Le Centre Hospitalier Alpes-Isère (CHAI) travaille à la mise en place d’une consultation infirmière ambulatoire en accès direct pour des patients présentant des troubles psychiques d’intensité faible à modérée. Alors qu’en CMP, la durée d’attente de prise en charge excède souvent un mois, ce dispositif devrait permettre de répondre à la demande de soins et de fluidifier le parcours des patients.
Pour améliorer l’accès de la population aux soins psychiatriques, une consultation infirmière en accès direct sera proposée dans les Centre médico psychologiques (CMP) dans le sud du département de l’Isère dès le mois de septembre 2026, avec l’ambition de s’étendre progressivement à l’ensemble du département. (1) « Le constat est connu, l’accès aux soins psychiatriques de premier recours reste largement insuffisant », a rappelé Clément Dondé, psychiatre et chef de pôle au CH Alpes-Isère lors d’une présentation du dispositif à la presse, le 9 février. « La personne va donc contacter le CMP, ou son médecin traitant. Elle devra remplir un formulaire, préciser ses antécédents, ses besoins… Sa demande sera traitée dans la semaine par l’équipe du CMP puis, l’infirmier(e) proposera une consultation dans les deux semaines ». Ces consultations infirmières seront toutefois réservées au patients adultes qui présentent des troubles psychiques d’intensité faible à modérée (insomnie sévères, anxiété, stress, deuils, épisodes dépressifs simples…), « des situations sérieuses et parfois très invalidantes, mais qui ne relèvent pas d’emblée de pathologies lourdes comme une schizophrénie résistante ou un trouble bipolaire instable », a précisé Clément Dondé.
100 heures de formation
Le dispositif repose ainsi sur un protocole de coopération entre infirmiers volontaires et psychiatres référents. En pratique, les infirmiers seront formés pendant six mois durant une centaine d’heures (réparties en 70h théoriques et 30h pratiques). L’accent sera mis sur l’autonomie de l’infirmier, qui bénéficiera de compétences solides en matière de sémiologie, pharmacologie, techniques de relaxation, hygiène de vie… , mais aussi prescription de médicaments « symptomatiques » (prescrits pour une à deux semaines seulement, anxiolytiques, mélatonine…), évaluation de la plainte (passation d’échelles)… Lors de la phase de formation, l’infirmier sera observé durant des consultations par un psychiatre, pour apprendre en conditions réelles. « À l’heure actuelle, on a déjà enregistré la demande de formation d’une dizaine d’infirmiers qui souhaiteraient développer cette activité dans 7 CMP », a souligné Franck Favier, cadre supérieur de santé au CHAI, précisant que l’équipe « réfléchit à une mise à jour annuelle des compétences, pour assurer un renforcement des acquis et un suivi étroit de ces infirmiers sur protocole ».
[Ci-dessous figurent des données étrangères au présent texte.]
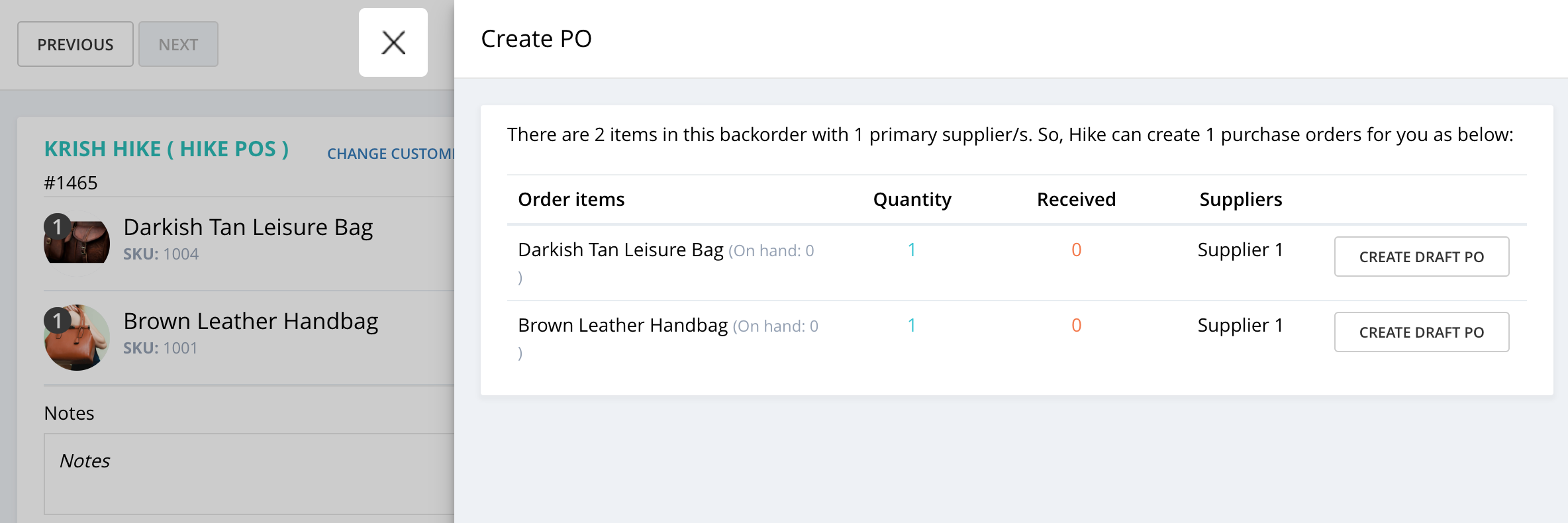Click the Next button

click(x=178, y=44)
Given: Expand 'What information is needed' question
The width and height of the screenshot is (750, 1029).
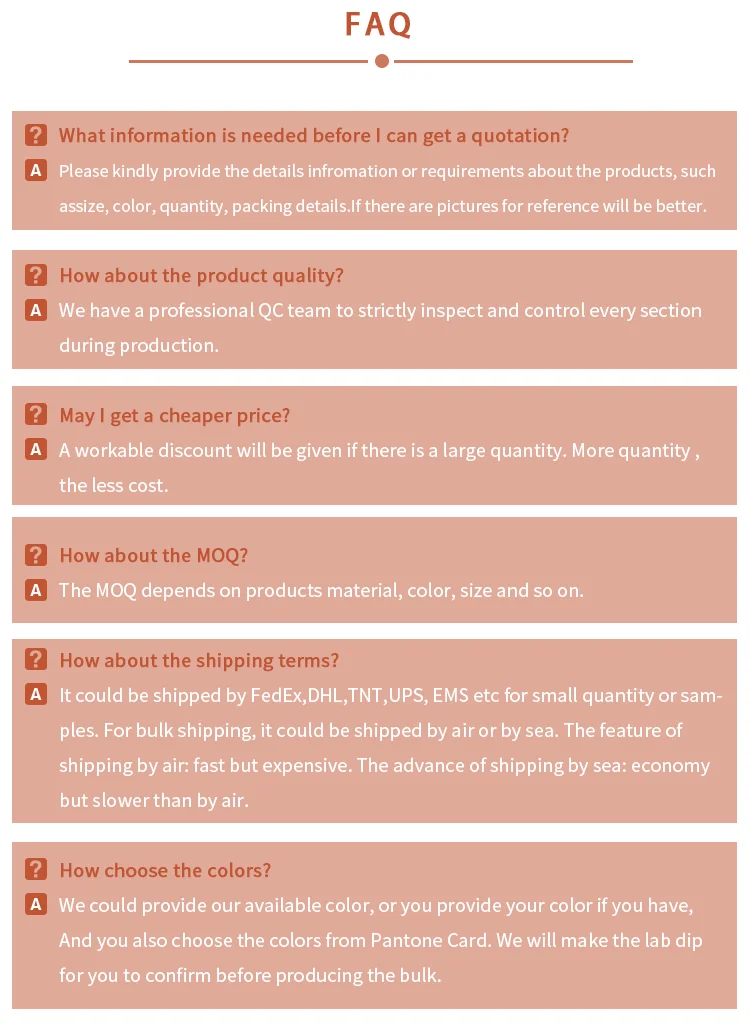Looking at the screenshot, I should [x=313, y=135].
L’enjeu est en effet de garantir un haut niveau de compétences cliniques aux infirmiers sur protocole. « Ces consultations ne constituent pas une réponse dégradée », ont ainsi martelé les intervenants, lors du point presse consacré à ce dispositif. L’objectif est bien d’apporter « aux personnes à faible besoin une réponse infirmière sur protocole de la même qualité que celle délivrée par un psychiatre », a affirmé Clément Dondé.
De premières consultations en septembre 2026
Cette expérimentation s’inscrit dans une dynamique nationale portée par le réseau Copsy (2), réseau coordonné de protocoles de coopération en psychiatrie. « C’est une première nationale pour l’accès direct en ambulatoire à un infirmier en psychiatrie avec possibilité de prescription encadrée », souligne Brian Levoivenel, directeur du réseau, qui a collaboré avec les équipes du CHAI pour la mise en place du protocole de coopération. Une fois celui-ci validé, la population pourra bénéficier de ce dispositif dans les CMP du département dès septembre prochain. Les sessions de formation, qui débuteront au printemps, seront limitées à une quinzaine d’infirmiers. L’équipe réfléchit, dans un deuxième temps, à proposer le dispositif dans d’autres lieux de soin (prisons ou encore équipes mobiles CALIPSO – Centre Ambulatoire de Liaison, Intervention Précoce, Suivi et Orientation).
1- Ce dispositif est permis par le décret du 24 décembre 2025, qui autorise désormais un accès direct à la consultation infirmière sans prescription médicale préalable.
2- Le réseau COPSY est un dispositif national développé sous l’égide de l’ADESM et piloté par Brian Levoivenel, cadre supérieur de santé au Vinatier. Il ambitionne de favoriser l’émergence et le déploiement des protocoles de coopération en psychiatrie dans une optique à la fois réglementaire, cohérente, coordonnée et systématisée.